SHORT EXERCISE – Reproduce the entries verbatim, starting with the line containing "The height and" and continuing through the line containing "tap(134, 801)", and omit the pictures from your answer.

EXTRACTED MATERIAL –
--- BEGIN ---

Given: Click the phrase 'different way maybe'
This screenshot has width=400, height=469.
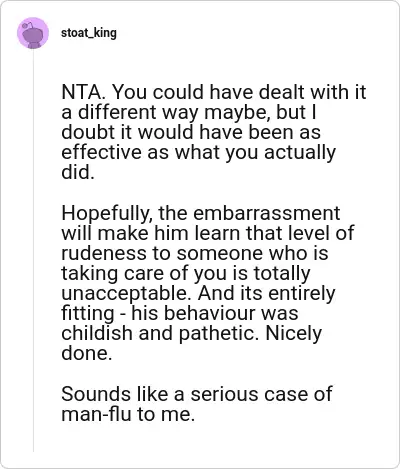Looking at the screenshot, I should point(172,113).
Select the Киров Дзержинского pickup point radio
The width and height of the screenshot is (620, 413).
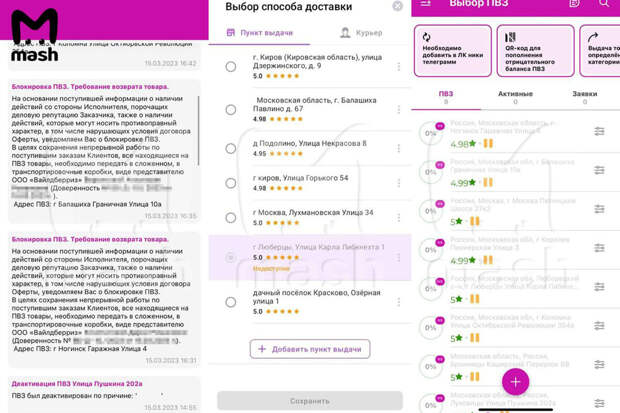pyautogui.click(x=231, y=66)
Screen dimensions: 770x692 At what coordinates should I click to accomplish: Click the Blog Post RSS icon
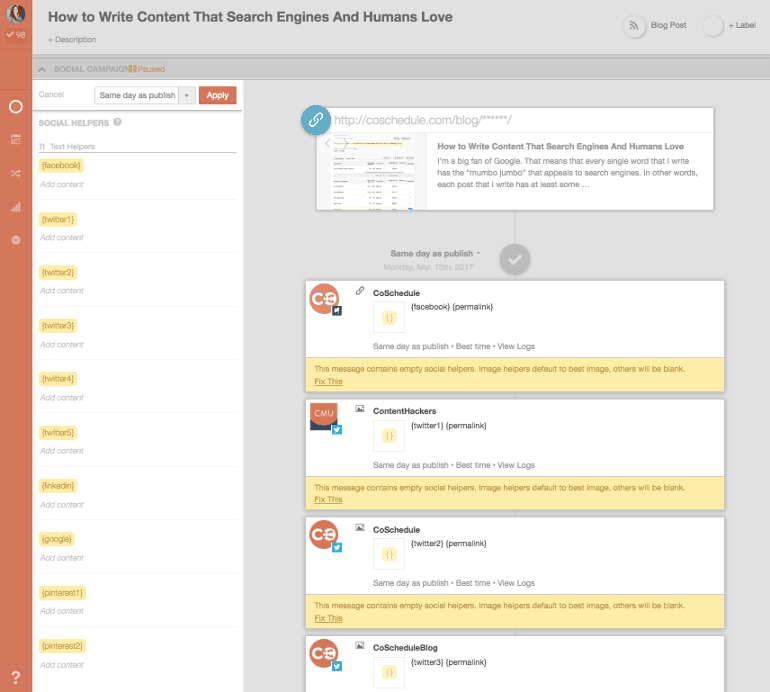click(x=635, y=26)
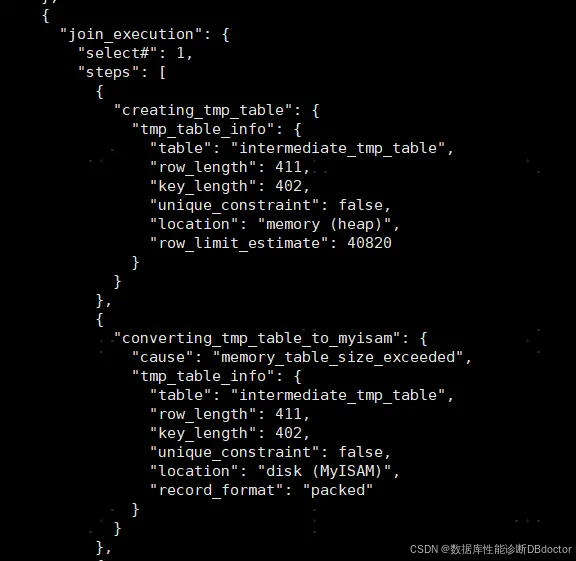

--- END ---
--- BEGIN ---

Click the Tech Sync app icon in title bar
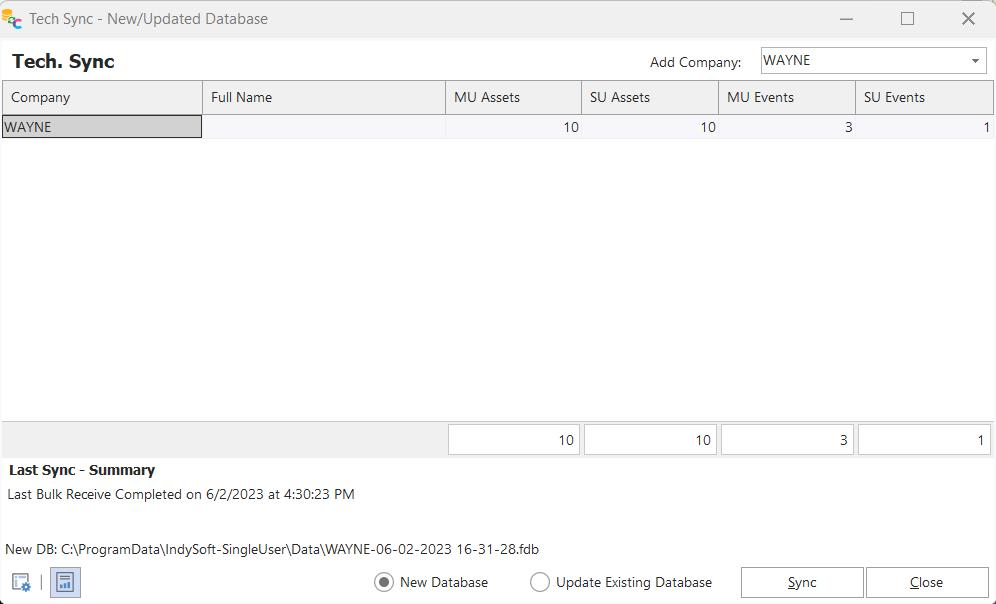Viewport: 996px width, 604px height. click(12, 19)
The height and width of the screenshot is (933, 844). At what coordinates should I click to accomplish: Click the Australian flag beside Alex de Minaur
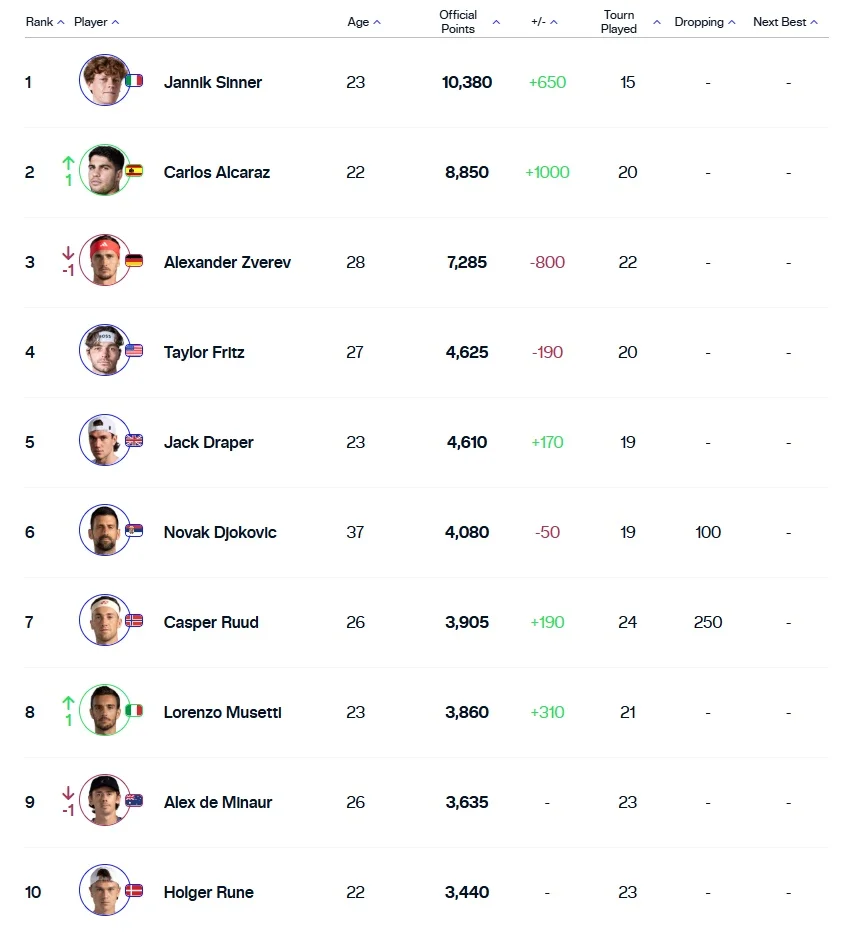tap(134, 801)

--- END ---

RESPONSE –
The height and width of the screenshot is (933, 844). At what coordinates should I click to accomplish: Click the Australian flag beside Alex de Minaur
tap(134, 801)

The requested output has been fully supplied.